There is a deadly effect of cold weather on the heart. Sudden exertion such as snow shoveling among other activities in cold weather can trigger a heart attack or sudden cardiac death!

Why is it so Dangerous?

Strenuous activities can cause an increase in blood pressure and heart rate.  Snow shoveling is particularly threatening because the activity utilizes heavy arm work which causes you to exert more energy than you would if you were doing the legwork.  That combined with cold weather can cause a constriction of the blood vessel and decrease oxygen to the heart. When your heart doesn’t get oxygen, you will end up in a cardiac arrest.

People who are most at risk for this are those with a medical history of heart attack, those with a heart disease, smokers, those with high blood pressure or high cholesterol, and those who lead a sedentary lifestyle.

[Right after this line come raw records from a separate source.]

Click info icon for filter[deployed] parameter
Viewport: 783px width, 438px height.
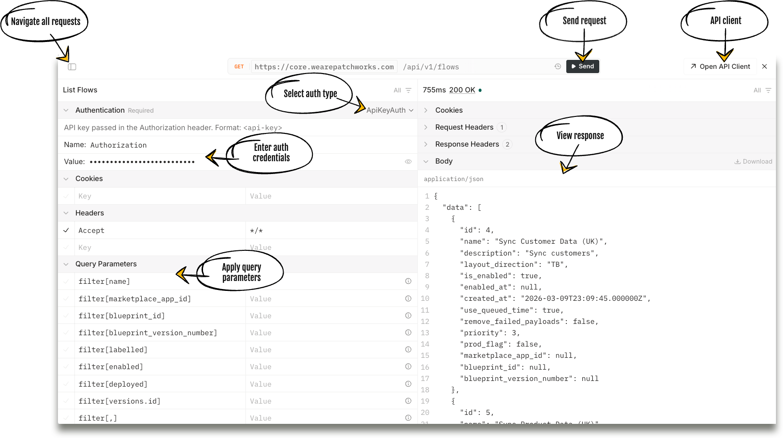tap(408, 384)
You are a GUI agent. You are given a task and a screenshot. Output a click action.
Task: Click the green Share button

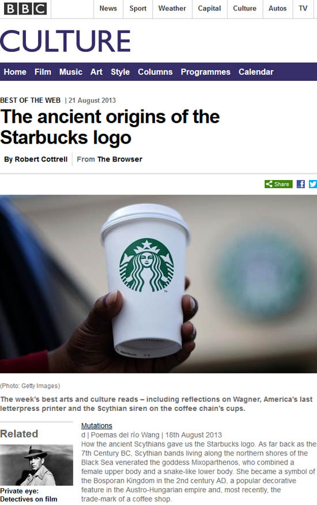pos(278,184)
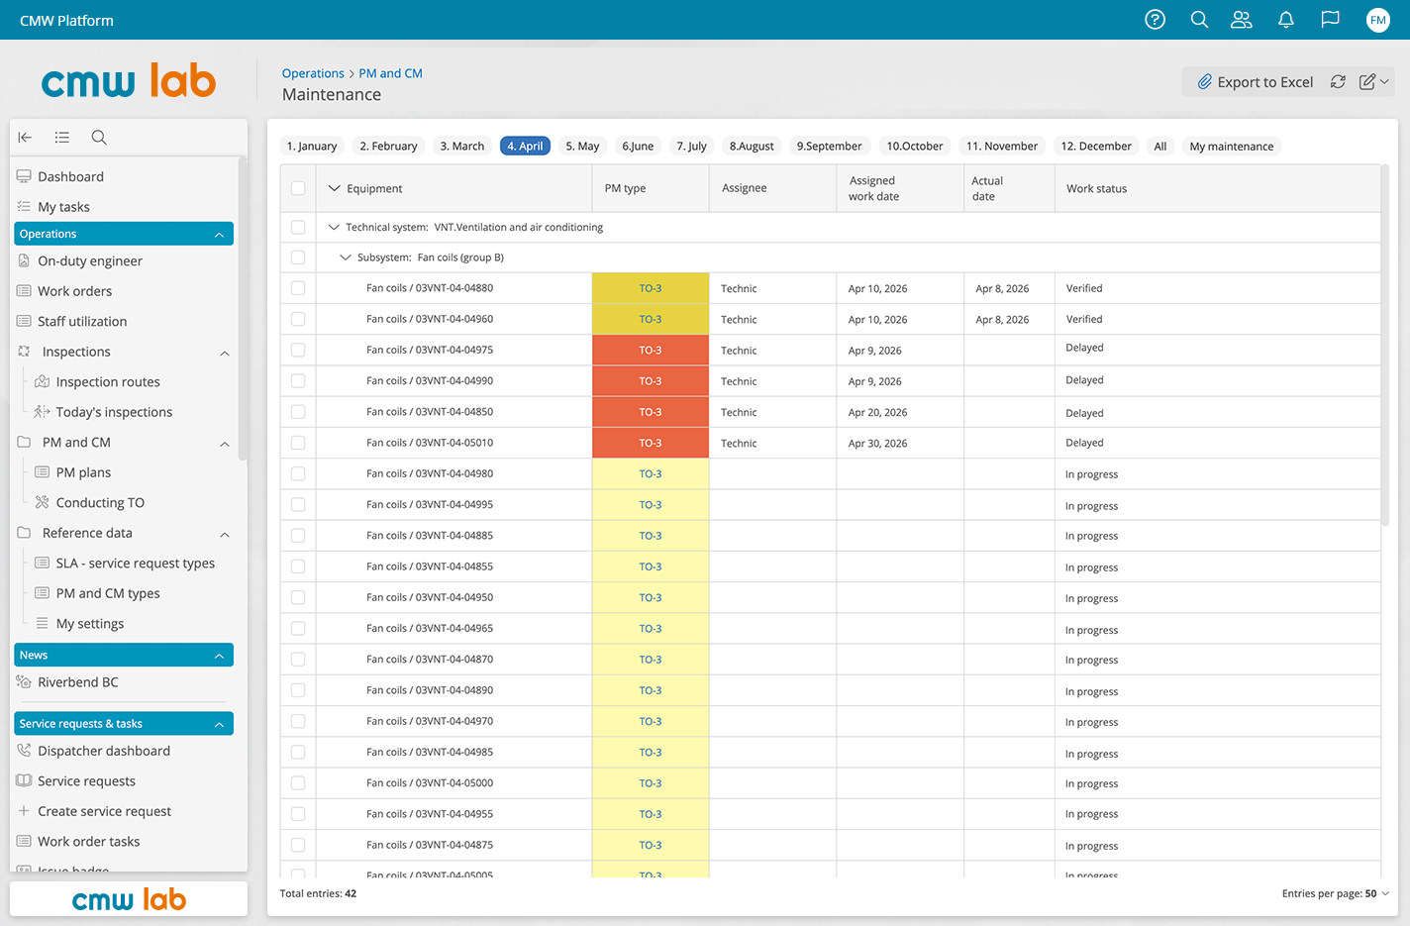Collapse the sidebar navigation panel icon
1410x926 pixels.
pos(25,138)
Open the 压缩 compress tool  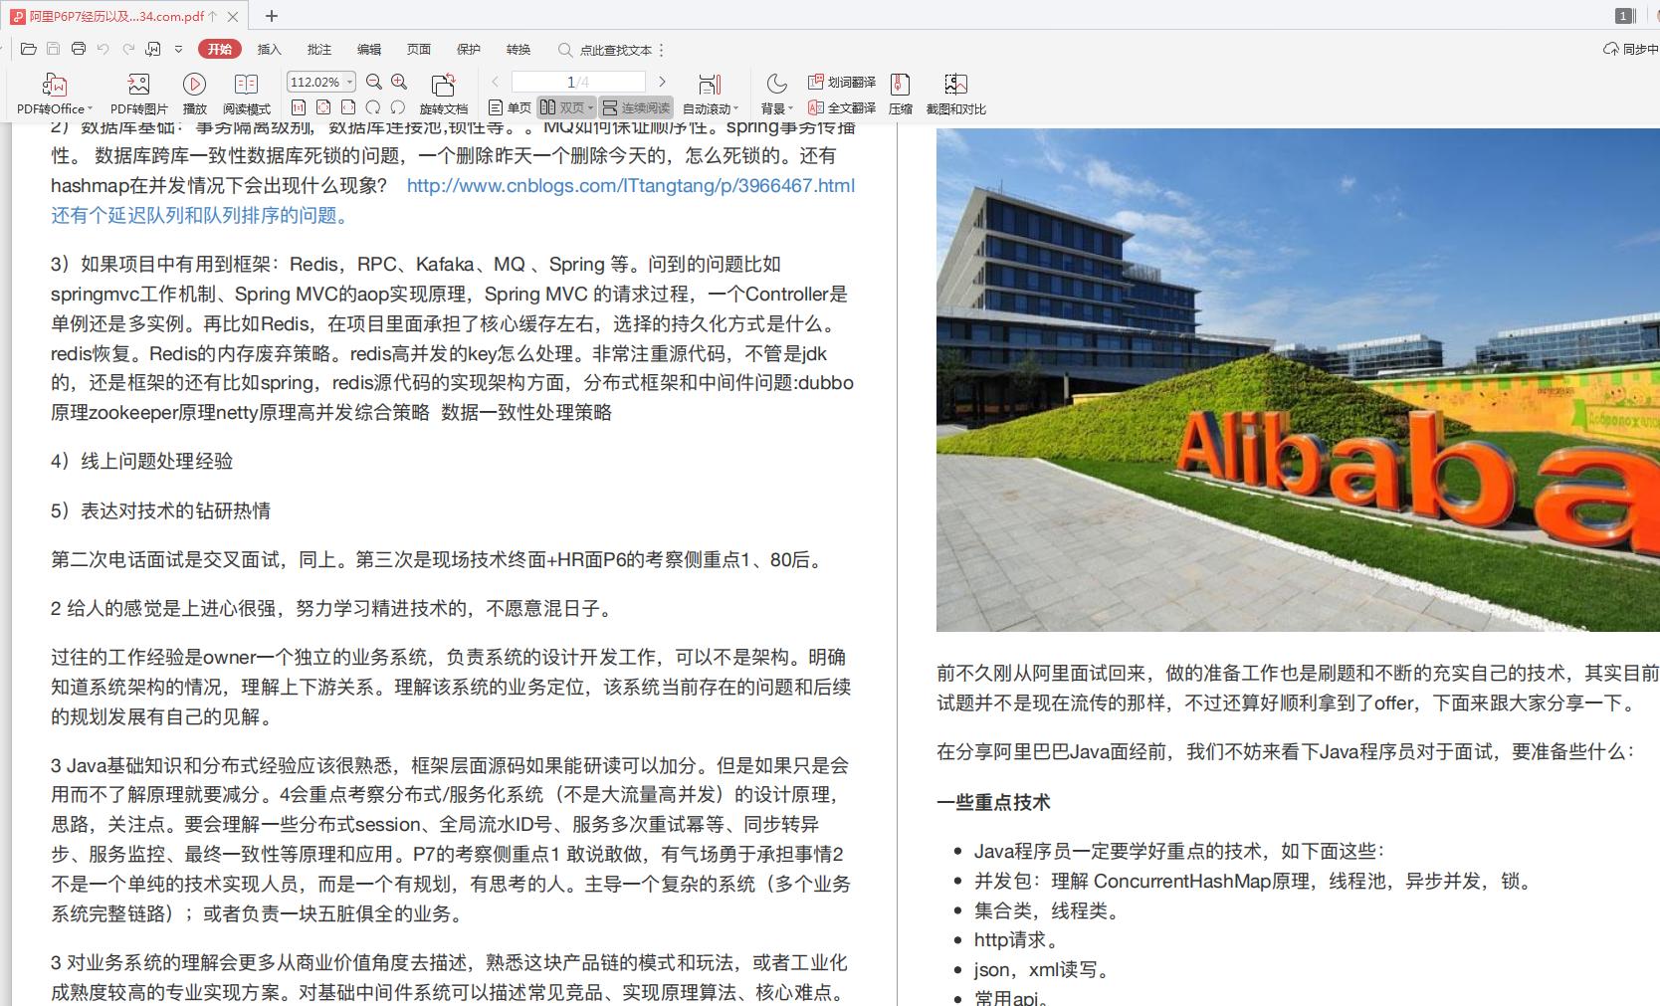coord(899,93)
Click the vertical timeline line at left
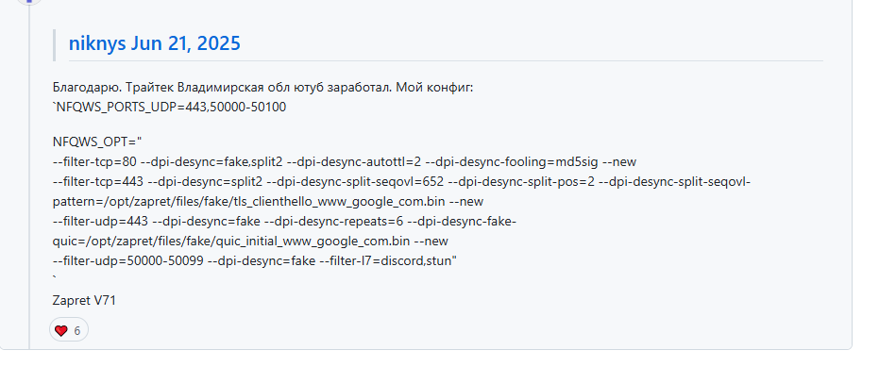Image resolution: width=879 pixels, height=367 pixels. click(29, 177)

Check out our tips on The Proper Way to Shovel Snow


How to Prevent It?

This may seem counterproductive, but try not to shovel in the morning. Blood is more prone to clotting in the early morning hours or immediately after you wake up. We recommend waiting at least an hour after you wake up before doing any strenuous activity outside. Also, don’t eat heavy meals before shoveling snow. Blood can get diverted from your heart to your stomach.  Avoid things like smoking or drinking coffee during shoveling breaks or an hour before and after shoveling snow.  These things elevate your blood pressure and heart rate and can contribute to a loss of oxygen to your heart. Remember to warm up our muscles by walking a few minutes or marching in place. Be sure to talk with your doctor about shoveling snow and how you can take even more precautions based on your personal medical history.

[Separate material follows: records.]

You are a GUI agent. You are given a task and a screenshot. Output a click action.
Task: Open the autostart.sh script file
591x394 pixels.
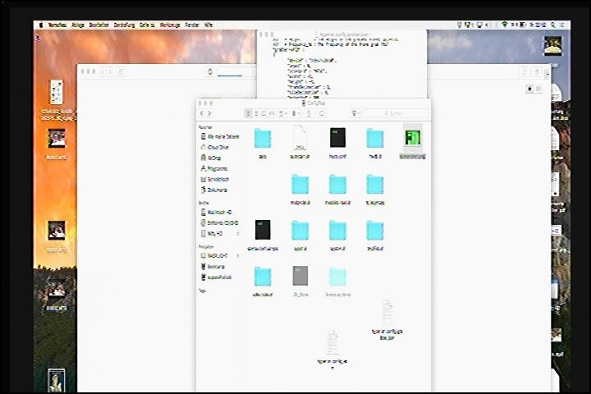pos(300,138)
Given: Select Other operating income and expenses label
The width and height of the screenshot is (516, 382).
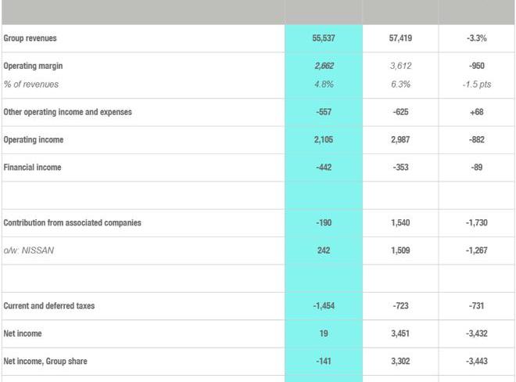Looking at the screenshot, I should (x=68, y=113).
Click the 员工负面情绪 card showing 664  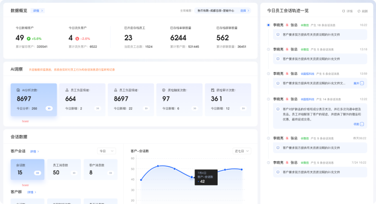click(x=82, y=100)
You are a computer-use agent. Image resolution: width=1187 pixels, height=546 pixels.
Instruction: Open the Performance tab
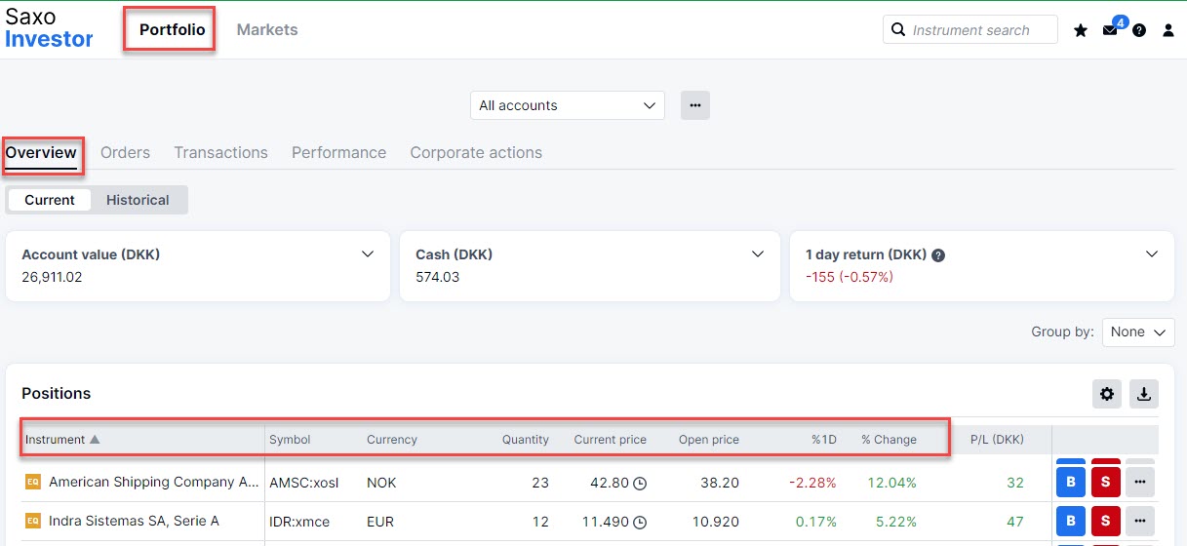[338, 153]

While shoveling snow try to push rather than lift. Use a small shovel so that you are moving smaller loads at a time rather than big ones. Take frequent breaks and drink plenty of water. Cover your head and neck to keep in your body heat and dress in layers. Pay careful attention to your body at all times watching for warning signs of heart attack such as not being able to catch your breath, dizziness, feeling light-headed, or experiencing tightness or burning in your chest, neck, arms, or back.

Who Shouldn’t Do It?

We advise anyone over 55 or anyone who is not used to strenuous activities to avoid snow shoveling. Although it may seem harmless, it is anything but. People don’t realize how dangerous it can be.  BBC News in Canada reported over 1000 deaths associated with snow shoveling in the span of just over a decade.

While snow shoveling is a necessary task, it can be a dangerous one. Be very careful when doing any strenuous activities outside while temperatures are low or below freezing. Things can escalate quite quickly and create a problem before you know it. Take the proper precautions to keep yourself safe this winter.